> [Data to examine]

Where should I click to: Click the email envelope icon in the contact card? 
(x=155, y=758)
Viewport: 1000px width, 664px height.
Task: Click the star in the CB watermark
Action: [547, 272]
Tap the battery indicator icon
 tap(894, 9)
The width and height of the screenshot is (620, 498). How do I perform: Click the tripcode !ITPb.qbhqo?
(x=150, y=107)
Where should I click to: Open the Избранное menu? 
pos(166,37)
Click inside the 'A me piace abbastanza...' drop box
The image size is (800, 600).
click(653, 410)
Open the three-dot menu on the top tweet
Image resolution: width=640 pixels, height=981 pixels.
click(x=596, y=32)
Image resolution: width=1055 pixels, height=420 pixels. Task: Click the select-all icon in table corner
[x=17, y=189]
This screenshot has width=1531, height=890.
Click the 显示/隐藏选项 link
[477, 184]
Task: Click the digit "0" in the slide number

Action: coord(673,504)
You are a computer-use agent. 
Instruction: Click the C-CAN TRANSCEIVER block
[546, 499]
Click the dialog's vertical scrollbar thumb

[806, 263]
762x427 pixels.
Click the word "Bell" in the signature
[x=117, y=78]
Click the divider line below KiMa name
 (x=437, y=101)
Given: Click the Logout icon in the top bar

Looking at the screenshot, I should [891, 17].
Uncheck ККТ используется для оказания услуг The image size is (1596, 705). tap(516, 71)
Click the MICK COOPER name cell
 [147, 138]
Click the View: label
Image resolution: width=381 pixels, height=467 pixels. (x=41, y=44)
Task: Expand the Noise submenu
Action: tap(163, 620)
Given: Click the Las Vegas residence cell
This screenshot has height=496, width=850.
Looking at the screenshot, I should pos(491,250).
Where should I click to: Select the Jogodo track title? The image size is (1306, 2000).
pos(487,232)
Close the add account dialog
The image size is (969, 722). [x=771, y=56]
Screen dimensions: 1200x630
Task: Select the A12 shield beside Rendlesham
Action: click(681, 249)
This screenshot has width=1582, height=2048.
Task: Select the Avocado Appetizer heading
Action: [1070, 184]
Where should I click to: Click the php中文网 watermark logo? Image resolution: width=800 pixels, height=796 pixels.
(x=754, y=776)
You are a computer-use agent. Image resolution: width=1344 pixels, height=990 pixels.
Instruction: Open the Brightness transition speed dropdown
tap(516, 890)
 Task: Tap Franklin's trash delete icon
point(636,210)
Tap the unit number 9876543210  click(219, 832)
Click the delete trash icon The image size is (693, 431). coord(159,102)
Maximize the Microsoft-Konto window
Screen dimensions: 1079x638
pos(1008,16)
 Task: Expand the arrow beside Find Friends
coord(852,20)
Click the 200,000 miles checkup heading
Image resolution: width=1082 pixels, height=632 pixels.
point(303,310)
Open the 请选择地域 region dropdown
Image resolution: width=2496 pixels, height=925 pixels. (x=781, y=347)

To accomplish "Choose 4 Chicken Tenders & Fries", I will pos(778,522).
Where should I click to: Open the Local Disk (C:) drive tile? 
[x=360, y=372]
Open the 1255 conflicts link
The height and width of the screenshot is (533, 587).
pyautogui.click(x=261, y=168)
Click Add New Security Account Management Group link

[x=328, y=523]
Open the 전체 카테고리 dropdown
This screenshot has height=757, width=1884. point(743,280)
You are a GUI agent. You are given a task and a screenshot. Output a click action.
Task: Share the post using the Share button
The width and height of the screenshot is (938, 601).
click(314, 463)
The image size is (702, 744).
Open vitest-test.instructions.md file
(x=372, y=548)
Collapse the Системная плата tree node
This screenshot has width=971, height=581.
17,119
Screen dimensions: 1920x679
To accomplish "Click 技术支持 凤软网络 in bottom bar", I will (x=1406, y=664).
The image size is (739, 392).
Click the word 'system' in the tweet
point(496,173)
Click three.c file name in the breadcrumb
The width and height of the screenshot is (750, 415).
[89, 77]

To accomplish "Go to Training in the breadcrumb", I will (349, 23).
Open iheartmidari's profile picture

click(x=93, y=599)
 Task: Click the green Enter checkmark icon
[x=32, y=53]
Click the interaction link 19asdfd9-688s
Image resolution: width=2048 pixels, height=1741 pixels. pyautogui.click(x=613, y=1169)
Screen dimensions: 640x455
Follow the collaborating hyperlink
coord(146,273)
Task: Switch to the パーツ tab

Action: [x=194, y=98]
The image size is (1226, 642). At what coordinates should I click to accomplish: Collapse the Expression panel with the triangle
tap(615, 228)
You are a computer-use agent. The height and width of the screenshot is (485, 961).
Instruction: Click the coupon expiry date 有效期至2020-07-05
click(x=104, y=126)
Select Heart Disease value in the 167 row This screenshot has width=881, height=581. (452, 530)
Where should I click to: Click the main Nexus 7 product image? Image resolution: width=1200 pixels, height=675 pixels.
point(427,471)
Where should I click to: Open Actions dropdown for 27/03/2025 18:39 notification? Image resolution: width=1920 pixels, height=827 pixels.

> [About this exercise] When a line among the entries above contains "agent", copy it.

> [Response]
You are a computer-use agent. 
You are a computer-use agent. Image resolution: width=1344 pixels, height=990 pixels.
You are a GUI agent. You are given a task and a screenshot. Output a click action.
You are a computer-use agent. The height and width of the screenshot is (485, 961).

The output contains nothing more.